Aí começou a ficar claro que a coisa tinha mudado de nível. Porque, pô, manifestante, professor, estudante universitário frequentar o presídio de Bangu, isso é inédito, isso começou em 2013.

Corre o tempo, na véspera da Copa, teve uma onda de prisões, foram mais de 20 presos. Cara, e nesse dia eu obviamente estava com medo de prisão. Era um sábado chuvoso. Saí de casa mais cedo, eu tinha um compromisso, e eu vi um comboio da polícia passar por mim na minha rua. Eu falei: “Que estranho, né?”. Aí, os caras pararam em frente à minha casa, mas tocaram no vizinho. Na verdade, mandaram dizer que era pra mim.

Toca o telefone, um advogado, e fala assim: “Você tá em casa?”. Eu falei: “Não, tô na rua”. [O advogado respondeu]: “Ó, então presta atenção, porque, porra… Tem 20 pessoas em cana agora”. Aí, eu peguei o ônibus e sumi.

Eu fiquei na clandestinidade, foram 20 dias, e fui vendo a maré se aproximar.

Até que eu fui levado em dezembro de 2014. Foi uma manifestação, exatamente um ano [antes] da prisão. Era um ato cultural aqui, pô, com artistas, o pessoal declamou poesia, teve música. Não era nem manifestação, era intervenção artística. E isso foi usado como argumento para pedir a minha prisão, por eu ter desrespeitado a medida cautelar. Eu fiquei preso de dezembro de 2014 a junho de 2015.

Para o militante, apesar das pessoas estarem mais cautelosas hoje em dia, as ruas devem ser ocupadas pelas pautas populares - Mídia Ninja/Flickr

E como foi esse período? Como você foi recebido lá dentro pelos internos e pelos policiais penais?

Pois é, foi uma reação de estranhamento. Primeiro, porque eu fui preso sozinho.

Eu tive que conseguir meu direito de preso político na força. Eu cheguei no presídio, aí, padrão, né: ‘Quem é do Comando Vermelho’? ‘Quem é Terceiro [Comando]’? ‘Quem é aliado’?. Você já vê na hora que é completamente diferenciado, já é botado de lado… E quem não tem facção, né?

[Eu fui] colocado em uma galeria separada, em uma cela individual. Meu pior período na prisão foi esse. Fiquei 40 dias na triagem. Na triagem, você não tem visita, não tem banho de sol, não tem nada. Estava em uma cela nua. Passei Natal, Ano-Novo isolado, sem visita, sem nada…

[Após ter sido transferido para Bangu] Eu passei o verão do Rio preso em Bangu sem ventilador, cara. Eu dividi a cela com seis presos em Bangu 9. Um cubículo com seis pessoas.
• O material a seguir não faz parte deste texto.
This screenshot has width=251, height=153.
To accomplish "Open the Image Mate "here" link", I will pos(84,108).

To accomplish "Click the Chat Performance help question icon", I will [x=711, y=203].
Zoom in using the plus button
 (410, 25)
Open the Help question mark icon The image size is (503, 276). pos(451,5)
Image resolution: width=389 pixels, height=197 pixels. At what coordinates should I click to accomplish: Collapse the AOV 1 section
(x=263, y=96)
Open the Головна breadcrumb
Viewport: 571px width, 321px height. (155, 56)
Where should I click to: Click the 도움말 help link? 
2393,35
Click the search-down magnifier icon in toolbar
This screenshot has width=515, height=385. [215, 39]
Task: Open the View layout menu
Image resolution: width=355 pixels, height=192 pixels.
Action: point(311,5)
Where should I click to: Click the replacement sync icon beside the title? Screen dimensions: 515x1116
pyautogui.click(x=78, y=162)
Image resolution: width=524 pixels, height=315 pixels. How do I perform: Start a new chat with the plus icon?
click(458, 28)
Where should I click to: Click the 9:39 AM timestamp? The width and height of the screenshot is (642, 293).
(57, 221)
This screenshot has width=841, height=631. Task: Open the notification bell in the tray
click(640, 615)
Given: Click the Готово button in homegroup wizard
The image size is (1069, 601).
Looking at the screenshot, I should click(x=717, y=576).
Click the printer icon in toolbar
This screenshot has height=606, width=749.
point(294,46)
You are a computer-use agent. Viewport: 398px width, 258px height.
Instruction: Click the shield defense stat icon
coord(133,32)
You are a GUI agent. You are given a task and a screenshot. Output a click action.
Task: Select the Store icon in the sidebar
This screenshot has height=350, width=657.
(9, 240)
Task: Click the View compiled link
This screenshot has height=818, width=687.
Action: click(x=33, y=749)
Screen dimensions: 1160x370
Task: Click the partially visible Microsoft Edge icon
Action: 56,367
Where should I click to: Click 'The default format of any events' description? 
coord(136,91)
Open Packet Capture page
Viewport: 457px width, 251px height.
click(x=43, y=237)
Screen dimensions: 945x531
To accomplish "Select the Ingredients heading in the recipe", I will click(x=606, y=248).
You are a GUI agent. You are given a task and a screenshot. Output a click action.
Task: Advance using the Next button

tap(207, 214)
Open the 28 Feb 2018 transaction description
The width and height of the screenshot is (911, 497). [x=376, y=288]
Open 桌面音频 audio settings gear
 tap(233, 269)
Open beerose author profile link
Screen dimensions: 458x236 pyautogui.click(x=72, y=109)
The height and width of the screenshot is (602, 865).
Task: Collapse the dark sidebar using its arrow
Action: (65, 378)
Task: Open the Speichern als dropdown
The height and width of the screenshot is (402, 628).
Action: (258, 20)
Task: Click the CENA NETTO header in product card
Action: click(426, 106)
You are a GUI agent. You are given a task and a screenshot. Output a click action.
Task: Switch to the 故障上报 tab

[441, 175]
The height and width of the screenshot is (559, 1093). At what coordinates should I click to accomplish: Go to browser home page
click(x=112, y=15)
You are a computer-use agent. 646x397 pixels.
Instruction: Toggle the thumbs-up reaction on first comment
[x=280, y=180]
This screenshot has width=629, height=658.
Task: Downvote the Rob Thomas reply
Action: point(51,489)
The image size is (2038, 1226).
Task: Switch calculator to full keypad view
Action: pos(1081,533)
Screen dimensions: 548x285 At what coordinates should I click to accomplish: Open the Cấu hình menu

Separação de preso provisório e preso comum, esquece. Isso é só uma teoria. Na vida real não é assim. Eu convivia com gente que voltou do presídio federal. O cara é tipo chefe de milícia, eu convivi com esse cara, com policiais acusados de homicídio.

Ao contrário dos outros manifestantes, quem foi preso, por exemplo, nessa ocupação da Câmara, eles chegaram no presídio como presos das manifestações. Então, eles ficaram juntos, numa galeria separada.

O que você acha que mudou da militância de 2013 para a militância de hoje?

Cara, eu acho que o tempo passa muito rápido, então 2013, pra mim, foi ontem.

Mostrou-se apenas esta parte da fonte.